Beijing’s list of triumphs is getting endless - fastest train, biggest dam, sustaining an average economic growth rate of more than 9% over the past two decades, three manned space flights, building a railway across the Tibetan plateau, the 2008 Beijing Olympics and this year's mammoth Shanghai World Expo. The world is watching as China plans more marvels in the near future.
China on Tuesday unveiled what it described as the world's fastest bullet train, which will connect two of the country's industrial hubs travelling at an average speed of 350 km per hour. The rail link between Shanghai and Hangzhou, the latest addition to China's fast-expanding high-speed rail network that is already the world's largest, covers the 200-km distance in only 45 minutes, reducing the travelling time from 78 minutes.

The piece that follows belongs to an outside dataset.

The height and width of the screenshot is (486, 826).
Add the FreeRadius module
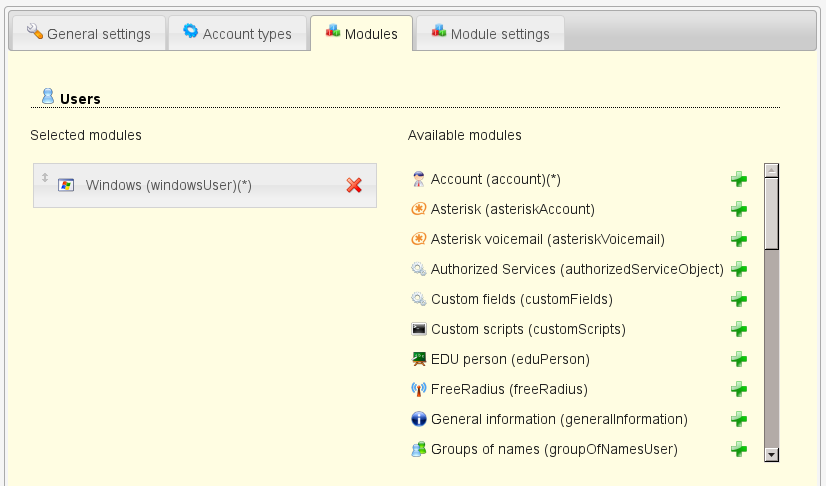click(x=739, y=389)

The home-built CRH380 bullet train has been recorded travelling at 420 km per hour, a world record. It will, however, travel between the two cities at less than full tilt, at an average speed of 350 km per hour. China's high-speed rail network now stretches over 7,431 km. The government plans to expand the network to over 16,000 km by 2020. Investment in the high-speed rail network has gathered pace since the first line, connecting Beijing with the port city Tianjin, opened in 2008. Following the $586-billion stimulus plan that was announced in November 2008, spending on infrastructure projects has increased substantially. China is investing an estimated $300 billion on its high-speed rail network. The investment has divided opinion — some planners have cautioned that local governments will struggle to recoup the investment. Others have argued the rail network will spur economic development by boosting connectivity. “The operation of the Shanghai-Hangzhou high-speed rail line will help alleviate traffic pressure in the Yangtze River Delta region”, which is in China's manufacturing heartland, said Liu Zhijun of the Minister of Railways. The Ministry forecasts that passengers will make more than three billion trips in and out of the Yangtze delta in 2010, spurring development. China has also begun work on a 1,318-km high-speed rail line linking the country's two most important cities — Beijing and Shanghai. The $33-billion line will open in 2012, reducing the travel time between the capital and the financial centre in half, to just five hours.